Liraglutide prevents metabolic side-effects and improves recognition and working memory during antipsychotic treatment in rats

Abstract

Background: Antipsychotic drugs (APDs), olanzapine and clozapine, do not effectively address the cognitive symptoms of schizophrenia and can cause serious metabolic side-effects. Liraglutide is a synthetic glucagon-like peptide-1 (GLP-1) receptor agonist with anti-obesity and neuroprotective properties. The aim of this study was to examine whether liraglutide prevents weight gain/hyperglycaemia side-effects and cognitive deficits when co-administered from the commencement of olanzapine and clozapine treatment.
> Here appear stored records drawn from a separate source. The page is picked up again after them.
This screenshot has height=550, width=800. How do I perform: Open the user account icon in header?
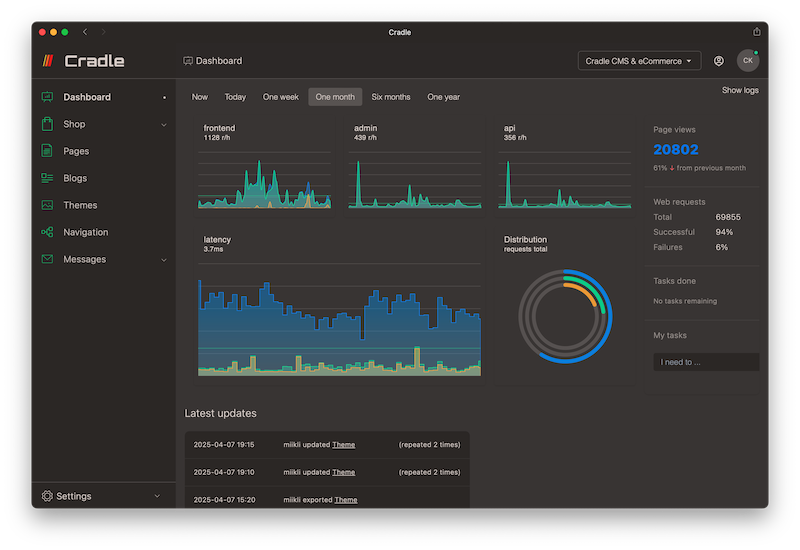tap(719, 61)
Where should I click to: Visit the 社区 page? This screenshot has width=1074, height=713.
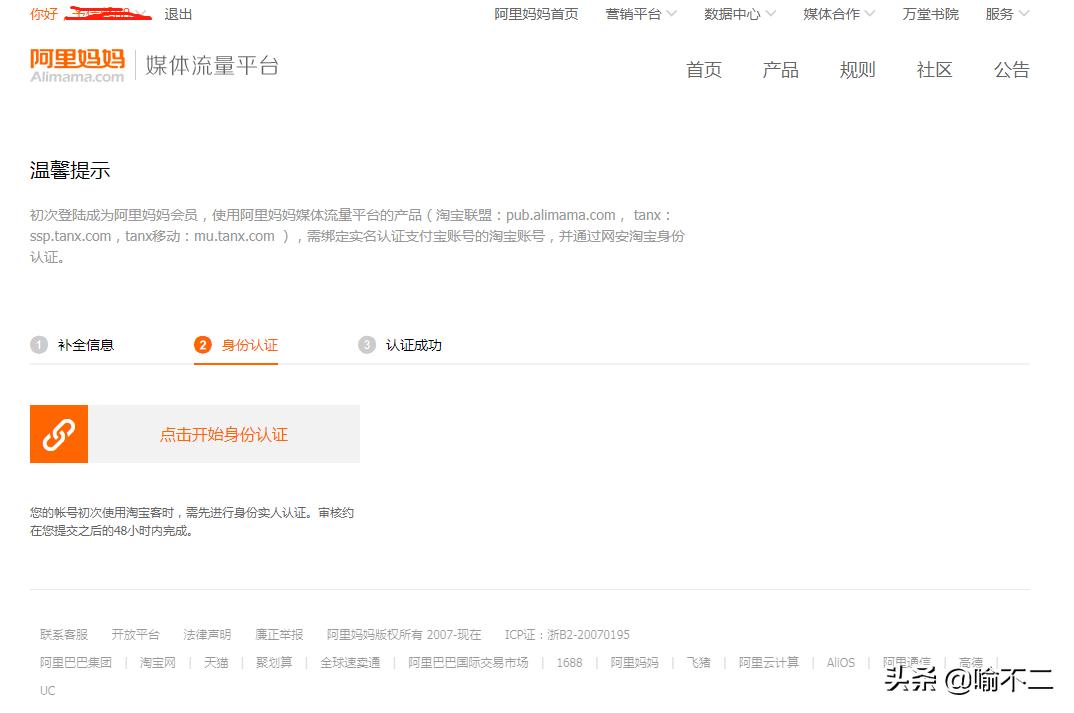[933, 70]
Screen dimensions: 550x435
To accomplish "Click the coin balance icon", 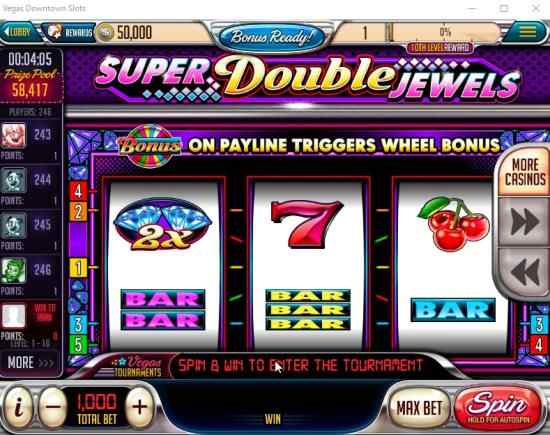I will click(105, 33).
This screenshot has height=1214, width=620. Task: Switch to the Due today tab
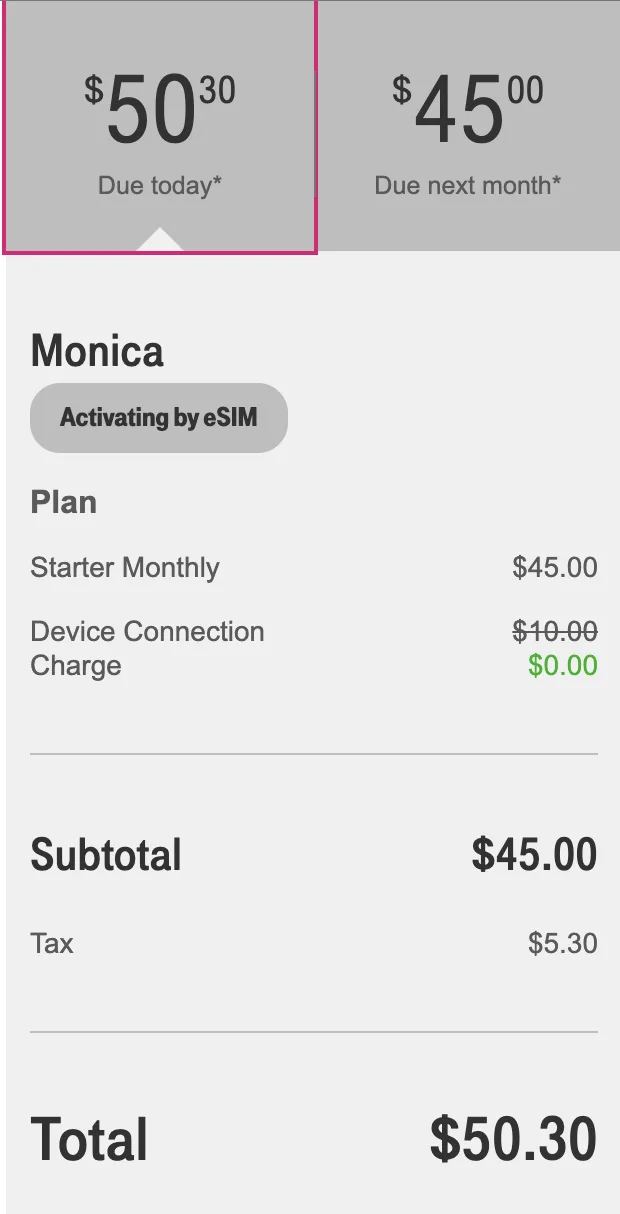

Methods: Rats were administered olanzapine (2 mg/kg, three times daily (t.i.d.)), clozapine (12 mg/kg, t.i.d.), liraglutide (0.2 mg/kg, twice daily (b.i.d.)), olanzapine + liraglutide co-treatment, clozapine + liraglutide co-treatment or vehicle (Control) ( n = 12/group, 6 weeks). Recognition and working memory were examined using Novel Object Recognition (NOR) and T-Maze tests. Body weight, food intake, adiposity, locomotor activity and glucose tolerance were examined. Results: Liraglutide co-treatment prevented olanzapine- and clozapine-induced reductions in the NOR test discrimination ratio ( p < 0.001). Olanzapine, but not clozapine, reduced correct entries in the T-Maze test ( p < 0.05 versus Control) while liraglutide prevented this deficit. Liraglutide reduced olanzapine-induced weight gain and adiposity. Olanzapine significantly decreased voluntary locomotor activity and liraglutide co-treatment partially reversed this effect. Liraglutide improved clozapine-induced glucose intolerance. Conclusion: Liraglutide co-treatment improved aspects of cognition, prevented obesity side-effects of olanzapine, and the hyperglycaemia caused by clozapine, when administered from the start of APD treatment. The results demonstrate a potential treatment for individuals at a high risk of experiencing adverse effects of APDs.